1 dicembre 2020
Aggiornato 19:35
Imprese & Finanza

ENI «dimezza» al 4,9% la sua quota in Snam

Secondo quanto si apprende dalle comunicazioni della Consob sulle partecipazioni rilevanti, il 28 dicembre 2015 il gruppo Eni è sceso al 4,966% rispetto all'8,537% che risultava a maggio 2013. Eni-Versalis, il Ministro Guidi convoca tavolo il 12 gennaio.

MILANO - Eni ha quasi dimezzato la propria quota residua in Snam.

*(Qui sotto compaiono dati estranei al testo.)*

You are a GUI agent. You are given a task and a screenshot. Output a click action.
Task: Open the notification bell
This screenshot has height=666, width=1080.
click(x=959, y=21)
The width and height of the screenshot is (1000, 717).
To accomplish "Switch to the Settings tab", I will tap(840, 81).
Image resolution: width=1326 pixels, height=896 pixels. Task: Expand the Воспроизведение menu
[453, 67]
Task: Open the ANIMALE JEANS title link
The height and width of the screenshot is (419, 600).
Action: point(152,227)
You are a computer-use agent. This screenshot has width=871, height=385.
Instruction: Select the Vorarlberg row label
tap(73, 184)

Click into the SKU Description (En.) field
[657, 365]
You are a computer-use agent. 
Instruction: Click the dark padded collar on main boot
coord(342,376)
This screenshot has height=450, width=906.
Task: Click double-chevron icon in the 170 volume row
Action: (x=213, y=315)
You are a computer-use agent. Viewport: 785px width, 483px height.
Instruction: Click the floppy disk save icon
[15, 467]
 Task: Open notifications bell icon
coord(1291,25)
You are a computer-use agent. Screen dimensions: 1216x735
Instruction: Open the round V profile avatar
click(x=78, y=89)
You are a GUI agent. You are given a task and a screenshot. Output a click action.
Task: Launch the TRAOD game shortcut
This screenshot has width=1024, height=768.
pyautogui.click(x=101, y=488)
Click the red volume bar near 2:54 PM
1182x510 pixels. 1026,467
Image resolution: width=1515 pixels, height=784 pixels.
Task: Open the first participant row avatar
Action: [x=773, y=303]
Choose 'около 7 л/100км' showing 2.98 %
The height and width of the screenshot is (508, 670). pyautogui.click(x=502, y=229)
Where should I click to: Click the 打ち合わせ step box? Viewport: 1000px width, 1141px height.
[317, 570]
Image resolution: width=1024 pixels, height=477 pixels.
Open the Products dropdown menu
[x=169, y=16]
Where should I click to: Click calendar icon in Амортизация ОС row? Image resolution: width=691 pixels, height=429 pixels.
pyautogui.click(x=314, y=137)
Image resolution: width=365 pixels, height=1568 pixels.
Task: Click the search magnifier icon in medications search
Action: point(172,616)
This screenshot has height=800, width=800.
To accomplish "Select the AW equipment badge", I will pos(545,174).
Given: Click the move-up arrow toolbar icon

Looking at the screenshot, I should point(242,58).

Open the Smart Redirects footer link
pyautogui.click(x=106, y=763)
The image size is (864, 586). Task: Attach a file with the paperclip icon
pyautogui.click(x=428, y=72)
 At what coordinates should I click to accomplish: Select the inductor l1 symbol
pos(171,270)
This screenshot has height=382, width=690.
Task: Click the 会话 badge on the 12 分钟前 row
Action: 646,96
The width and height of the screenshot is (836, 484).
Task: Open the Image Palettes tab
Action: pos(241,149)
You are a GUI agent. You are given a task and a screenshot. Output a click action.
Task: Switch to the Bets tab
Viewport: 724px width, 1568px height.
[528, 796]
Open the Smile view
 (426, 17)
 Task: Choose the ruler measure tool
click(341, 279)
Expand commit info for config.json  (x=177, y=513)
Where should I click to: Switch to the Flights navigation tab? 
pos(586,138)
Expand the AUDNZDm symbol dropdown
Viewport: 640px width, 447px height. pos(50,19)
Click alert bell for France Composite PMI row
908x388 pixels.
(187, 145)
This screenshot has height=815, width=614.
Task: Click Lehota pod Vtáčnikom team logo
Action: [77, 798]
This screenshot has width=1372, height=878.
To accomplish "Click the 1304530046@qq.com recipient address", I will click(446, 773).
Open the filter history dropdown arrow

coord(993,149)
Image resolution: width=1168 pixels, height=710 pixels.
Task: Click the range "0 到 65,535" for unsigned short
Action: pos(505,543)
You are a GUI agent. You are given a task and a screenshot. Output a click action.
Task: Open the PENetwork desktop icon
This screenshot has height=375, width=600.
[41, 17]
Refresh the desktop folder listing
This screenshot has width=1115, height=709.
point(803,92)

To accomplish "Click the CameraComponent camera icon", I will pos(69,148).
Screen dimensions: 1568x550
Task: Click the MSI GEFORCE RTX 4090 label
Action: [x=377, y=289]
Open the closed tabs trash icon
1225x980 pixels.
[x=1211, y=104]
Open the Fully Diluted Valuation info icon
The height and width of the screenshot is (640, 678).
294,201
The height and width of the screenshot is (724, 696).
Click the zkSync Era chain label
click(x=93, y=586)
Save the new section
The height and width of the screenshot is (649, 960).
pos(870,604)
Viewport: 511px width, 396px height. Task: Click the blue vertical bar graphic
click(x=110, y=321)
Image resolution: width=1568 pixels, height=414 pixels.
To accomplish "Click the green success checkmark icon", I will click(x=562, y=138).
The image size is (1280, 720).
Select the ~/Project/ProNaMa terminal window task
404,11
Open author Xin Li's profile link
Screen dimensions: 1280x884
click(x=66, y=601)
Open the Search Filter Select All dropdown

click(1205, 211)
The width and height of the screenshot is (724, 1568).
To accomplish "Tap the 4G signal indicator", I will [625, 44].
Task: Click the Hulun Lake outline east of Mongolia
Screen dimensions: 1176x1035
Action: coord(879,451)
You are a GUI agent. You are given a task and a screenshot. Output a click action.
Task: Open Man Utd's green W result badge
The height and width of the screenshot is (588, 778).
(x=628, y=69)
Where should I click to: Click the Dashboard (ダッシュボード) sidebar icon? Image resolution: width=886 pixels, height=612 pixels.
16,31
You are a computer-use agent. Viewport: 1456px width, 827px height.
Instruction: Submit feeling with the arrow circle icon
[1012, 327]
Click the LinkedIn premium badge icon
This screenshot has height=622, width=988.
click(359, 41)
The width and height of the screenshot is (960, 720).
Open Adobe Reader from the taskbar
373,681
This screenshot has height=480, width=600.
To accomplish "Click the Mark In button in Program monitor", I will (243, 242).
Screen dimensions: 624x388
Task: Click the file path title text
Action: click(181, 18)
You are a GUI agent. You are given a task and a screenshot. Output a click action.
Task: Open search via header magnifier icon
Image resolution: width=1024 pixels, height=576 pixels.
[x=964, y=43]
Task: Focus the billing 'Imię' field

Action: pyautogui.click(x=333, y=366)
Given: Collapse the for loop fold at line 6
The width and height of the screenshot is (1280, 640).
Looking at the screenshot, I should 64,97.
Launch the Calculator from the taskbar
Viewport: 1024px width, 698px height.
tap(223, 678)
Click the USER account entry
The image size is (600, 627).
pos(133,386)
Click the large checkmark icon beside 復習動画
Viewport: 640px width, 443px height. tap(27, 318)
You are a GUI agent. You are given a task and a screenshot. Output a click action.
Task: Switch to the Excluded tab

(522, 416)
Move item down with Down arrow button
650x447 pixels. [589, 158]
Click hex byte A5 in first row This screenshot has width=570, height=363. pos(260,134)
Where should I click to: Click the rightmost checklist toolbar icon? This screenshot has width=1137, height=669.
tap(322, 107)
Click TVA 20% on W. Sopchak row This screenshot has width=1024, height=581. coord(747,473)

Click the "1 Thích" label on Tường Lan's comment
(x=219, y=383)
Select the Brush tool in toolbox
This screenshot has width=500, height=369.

Secondo quanto si apprende dalle comunicazioni della Consob sulle partecipazioni rilevanti, il 28 dicembre 2015 il gruppo Eni è sceso al 4,966% rispetto all'8,537% che risultava a maggio 2013. La discesa è legata alla conversione del bond convertibile Eni in azioni Snam da 1,25 miliardi di euro, emesso nel gennaio 2013 e in scadenza proprio a gennaio di quest'anno.
L'uscita del capitale della società dei gasdotti era stata annunciata nel 2012 dopo che era stato stabilito il passaggio del controllo di Snam alla Cassa depositi e prestiti. Ora Eni rimane con una quota del 4,9%. Fino al 2013 era stata l'azionista di controllo di Snam possedendo oltre il 50% del capitale.

Eni-Versalis, Guidi convoca tavolo il 12 gennaio
Il ministro dello Sviluppo economico, Federica Guidi, ha convocato un tavolo di confronto il 12 gennaio sulla vertenza Versalis, il ramo chimico dell'Eni. Lo riferiscono i sindacati di categoria.
«E' la riprova della bontà dell'azione sindacale - commentano i segretari generali Emilio Miceli (Filctem-Cgil), Angelo Colombini (Femca-Cisl) e Paolo Pirani (Uiltec-Uil) - messa in campo per contrastare il piano di Eni che prevede la cessione delle quote di maggioranza detenute da Versalis a un fondo finanziario. Partecipando in modo massiccio a tutte le iniziative di lotta proposte - insistono i tre leader sindacali - le lavoratrici e i lavoratori di Eni-Versalis hanno manifestato la loro contrarietà all'implementazione del piano di fuoriuscita di Eni dalla chimica».
Per il giorno dell'incontro è previsto a Roma un presidio dei lavoratori proprio davanti la sede del ministero.